Probably keeping your total Sulphate and Chloride under 250ppm would be a good idea, likely to just get salty over that.
Mark


----------



## MHB (12/3/22)

Been having a think about what you are trying to do.

If you made a middle of the road beer, not too bitter, dark, hoppy... I would think something like a Best Bitter. Or even choose an available beer like Coopers Pale ale, tho that will have additions of salts already.
Make it with enough Ca (say 150ppm of Ca) from Calcium Lactate. If you have enough Ca in your mash water you won’t be relying on the Ca added to the ferment. Brew it out as usual
Then make some stock solutions of your various salts. It would be pretty easy to pour a couple of glasses add say 100ppm of sulphate to one, the same of Chloride to another, leave a blank, taste all three, keep good notes.
Wait a couple of hours and try say 200ppm, again taste, keep notes, try blends of SO4 and Cl...
Important to wait a little between tastes; as you will get palate fatigue fairly quickly if you are looking for subtle changes

If you need a hand working out how much you need to weigh out for the stock solutions, let us know.
Mark


----------



## tubbsy (13/3/22)

Thanks Mark. That sounds easier than making multiple beers. So I don't need to add much of the salt solutions I'll try and make them to 10,000ppm, so if I add 1.00mL to 100mL of beer I'll end up with 100ppm. Or there abouts. They won't be exactly 1% but I can figure it out easy enough. And luckily I have an adjustable 5mL macro pipette with a 0.005mL increments.


----------



## MHB (13/3/22)

Sounds about what I was thinking
Just have to be careful the solubility of CaSO4 is only about 2.6g/L (2,6000ppm). I would make the stock well under the solubility limit of the least soluble salt and make both the same concentration.
Gypsum (CaSO4.2H2O) is just over 50% SO4 so a saturated solution would be ~1300ppm. I would probably make my stock around 1000ppm, then make the CaCl2 with the same Chloride content. So equal additions make equal contributions.
Be interested to hear how it works out for you.
Mark


----------



## tubbsy (15/3/22)

Could I use K2SO4 instead of Gypsum for the sulphates given Gypsum's low solubility? Not sure what effect K will have though.

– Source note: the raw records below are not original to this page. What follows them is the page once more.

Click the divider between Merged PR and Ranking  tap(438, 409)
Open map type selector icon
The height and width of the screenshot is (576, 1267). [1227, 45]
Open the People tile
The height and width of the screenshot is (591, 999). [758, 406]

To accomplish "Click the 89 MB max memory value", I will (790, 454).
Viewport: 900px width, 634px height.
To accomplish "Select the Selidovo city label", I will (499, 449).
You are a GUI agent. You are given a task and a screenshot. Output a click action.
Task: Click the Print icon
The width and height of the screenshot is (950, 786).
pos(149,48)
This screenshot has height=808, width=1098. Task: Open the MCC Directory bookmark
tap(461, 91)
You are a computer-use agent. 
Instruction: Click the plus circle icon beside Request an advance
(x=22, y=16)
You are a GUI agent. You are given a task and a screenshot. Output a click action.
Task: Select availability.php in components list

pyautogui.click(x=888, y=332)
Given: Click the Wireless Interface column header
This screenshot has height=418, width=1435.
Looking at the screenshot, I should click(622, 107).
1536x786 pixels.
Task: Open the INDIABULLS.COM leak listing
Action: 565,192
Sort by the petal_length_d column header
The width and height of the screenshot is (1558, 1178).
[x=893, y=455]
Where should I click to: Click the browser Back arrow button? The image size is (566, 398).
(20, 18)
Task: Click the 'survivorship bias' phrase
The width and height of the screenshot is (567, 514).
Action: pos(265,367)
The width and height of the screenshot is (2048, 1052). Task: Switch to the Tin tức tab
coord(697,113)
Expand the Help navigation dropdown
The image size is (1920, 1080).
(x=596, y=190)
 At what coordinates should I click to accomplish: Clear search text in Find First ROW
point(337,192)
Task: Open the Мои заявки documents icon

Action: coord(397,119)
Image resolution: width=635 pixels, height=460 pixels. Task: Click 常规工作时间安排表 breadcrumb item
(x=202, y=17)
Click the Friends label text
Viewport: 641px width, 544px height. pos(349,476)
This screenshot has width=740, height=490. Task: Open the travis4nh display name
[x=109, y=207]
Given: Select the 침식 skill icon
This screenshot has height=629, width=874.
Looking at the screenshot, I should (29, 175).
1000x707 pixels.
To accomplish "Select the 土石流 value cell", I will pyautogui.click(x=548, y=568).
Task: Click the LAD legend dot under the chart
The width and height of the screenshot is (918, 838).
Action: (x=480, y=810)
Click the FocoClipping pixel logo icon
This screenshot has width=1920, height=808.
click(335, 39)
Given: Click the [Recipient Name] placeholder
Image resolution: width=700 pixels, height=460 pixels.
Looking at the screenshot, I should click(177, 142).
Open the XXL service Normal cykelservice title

Just trying to avoid diluting the beer too much. Even a 1000ppm solution would need 10mL of the stock to 90mL of beer to result in 100ppm sulphate.


----------



## tubbsy (15/3/22)

Epsom salts are probably a better alternative. A 10,000ppm sulphate solution it would also be 2,530ppm Mg, and that in a 1mL/100mL stock/beer solution would only be 25.3ppm Mg. What's the upper limit for Mg before it gives me the shits?


----------



## yankinoz (15/3/22)

tubbsy said:


> Epsom salts are probably a better alternative. A 10,000ppm sulphate solution it would also be 2,530ppm Mg, and that in a 1mL/100mL stock/beer solution would only be 25.3ppm Mg. What's the upper limit for Mg before it gives me the shits?abojut


I recall reading about a Belgian brewing water that had so much magnesium it blew out colons, but the concentration was over 150 ppm and it only affected heavy drinkers. The standard laxative dose of Epsom is 2-4 tsp, more than you'd likely add to a 20L barch.


----------



## MHB (15/3/22)

If you got some distilled water to make up your stock solutions, you could add the same amount as you do for the stock solutions, so if you were adding 20mL of sulphate/Chloride stock; add 20mL of water to your blank beer.
That would keep all the samples at the same gravity (well - to half a dozen decimal places), the changes in flavour would then be down to the SO4/Cl not to the dilution.
If it’s too much dilution build your blank beer a bit stronger, have to do the numbers, but I think you would be better off using the salts you plan to brew with. Rather than introduce another variable.
Mark


----------



## tubbsy (17/3/22)

Adding 10mL to all samples makes sense. So, my plan is to make 2 stock solutions....

Sulphate = 2.00g Gypsum + 2.27g Epsom into 1000mL = 2001ppm SO4, 466ppm Ca, 224ppm Mg
Chloride = 4.5g CaCl2 into 1000mL = 2002ppm Cl, 1132ppm Ca

I plan on using it to test 2 x 8L brews - a 29IBU Best Bitter and a 60IBU IPA. To each I'll be adding 10g of CaLac to give around 100ppm Ca in the 12L mash.


----------